Living paycheck to paycheck is usually a choice: people earn a lot of money and spend it immediately. The fact that this leaves them vulnerable to misfortune doesn't mean they're poor.
While this can be true, this absolutely is not true for the majority of paycheck-to-paycheck people. You truly need to get your head out of your ass if you honestly believe this is what is causing people to be poor.
With the insane rates of consumtion, home ownership and car ownership, it simply is a fact. Tons of people live paycheck to paycheck and call themsevles poor, when they have an 80k truck with monthly payment as high as some peoples rent. And often credit card debt with monthly payments as well.
Yes, sometimes this is medical debt or other unavoidable things. But its also true that the consumtion rate is incredibly high and the savings rate is incredibly low, with US credit card industry making it easy to create huge debts.
So its simply a fact that a huge amount of people live in self imposed risky situations. Instead of an emergency fund, they think they can just open a new credit card.
So its of course not what is causing people to be poor, but what is does is that it makes many, many more people 'living on the edge' then there should be based on their actual incomes.
The poverty rate in the US is ~10% and the percentage of workers who live paycheck-to-paycheck is ~35%. So it is true for the majority of people living paycheck-to-paycheck.
Do you know any of those people? Yes it’s almost entirely a choice. Typically a combination of poor life choices in tandem with poor financial choices.
You couldn’t be more wrong about who I am. My relatives and friends are some who have made those poor choices, and neither them nor I live in a major city. The poor in America are in two major camps: inner city and rural America. Both have different reasons for economic poverty and both stem from poor choices.
Give me a break. Most people don't have any real benefits. Healthcare costs are insane. Daycare costs are insane. Rent is insane. Car costs are insane. Insurance is insane. Grocery costs are insane. Higher education costs are insane.
You sound like you are single no kids and on here with a cushy tech job and be like "those poor people just don't know how to manage their money!"
Grocery costs are not actually that insane. Plenty of people have demonstrated that you can live a healthy diet for a 300$ a month, with some people doing it for much less.
Car costs don't have to be insane. If you are smart about buying a small second hand car. Its just a reality that almost all american insanely overspend on their cars. And even reasonably poor people refuse to use buses or public transport even in places where it is possible.
> Healthcare costs are insane. Daycare costs are insane.

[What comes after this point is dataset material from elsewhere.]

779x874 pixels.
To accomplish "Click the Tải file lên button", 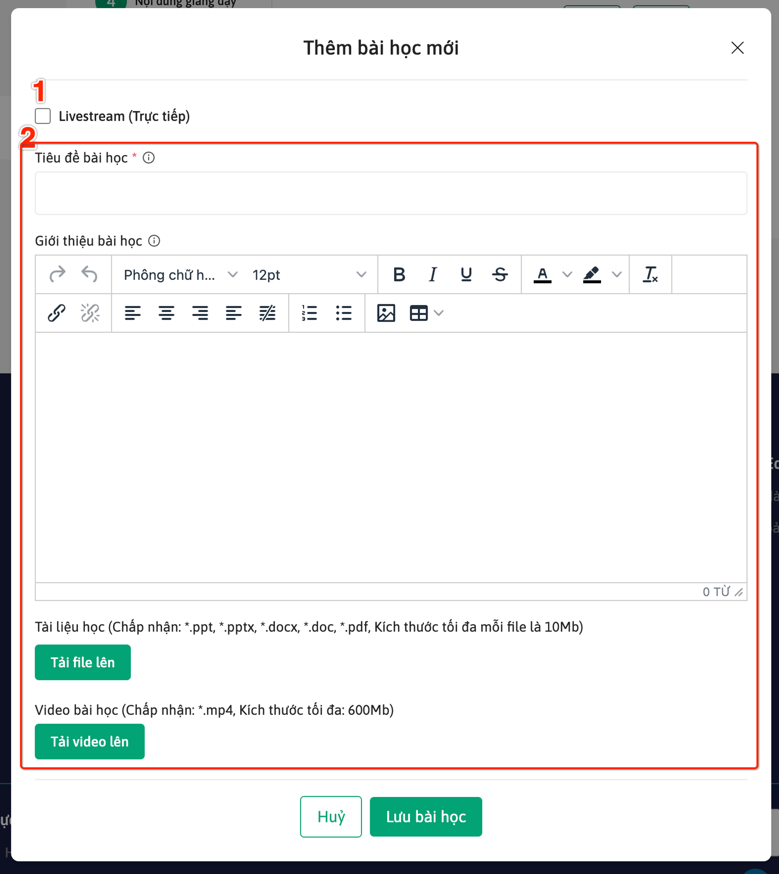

A huge number of people who are both healthy and don't have kids, or don't use daycare also live paycheck to paycheck.
> "those poor people just don't know how to manage their money!"
Its simply a well document fact that people insane overspend on consumtion. There is a reason the term 'house poor' exists. US culture tells everybody you need buy a house or you are failure, and that traps a lot of people. Same for cars, the overspend on cars is insane, the amount of 'poor' people that drive F-150 is off the charts, when you could get a second hand Honda Civic for 1/3 cost.
There are 1 million+ large F-150 like trucks sold in a year in the US. And we know for a fact that many of those are sold to people who will end up having payments mich higher then the recommended monthly acccount. And we know for a fact, that most people don't need these trucks.
We also know that people who have a pattern living paycheck to paycheck very often continue to do so, even as their income increases. Partly because they life-style inflated helped by the fact that as your income grows, your ability to add debt increases as well and many people see this as an oppertunity, rather then a trap.
Changing those things doesn't turn you from poor to rich, but it would mean that instead of living on the edge paycheck to paycheck with constant use of credit cards, instead you could have no credit card, an emergency fund and a savings rate of a modest 5%. There are plenty of people you can find who do this, who are worse off in terms of income then people who live paycheck to paycheck.
Its a fair argument to make that the US make this to hard, specially for people with kids or people who are sick, but those don't account for 30%+ of the population. But to ignore all individual choice is equally silly and infantilizing. People prefering F-150 over retirment savings is just a fact of life, and its not elitist to point it out.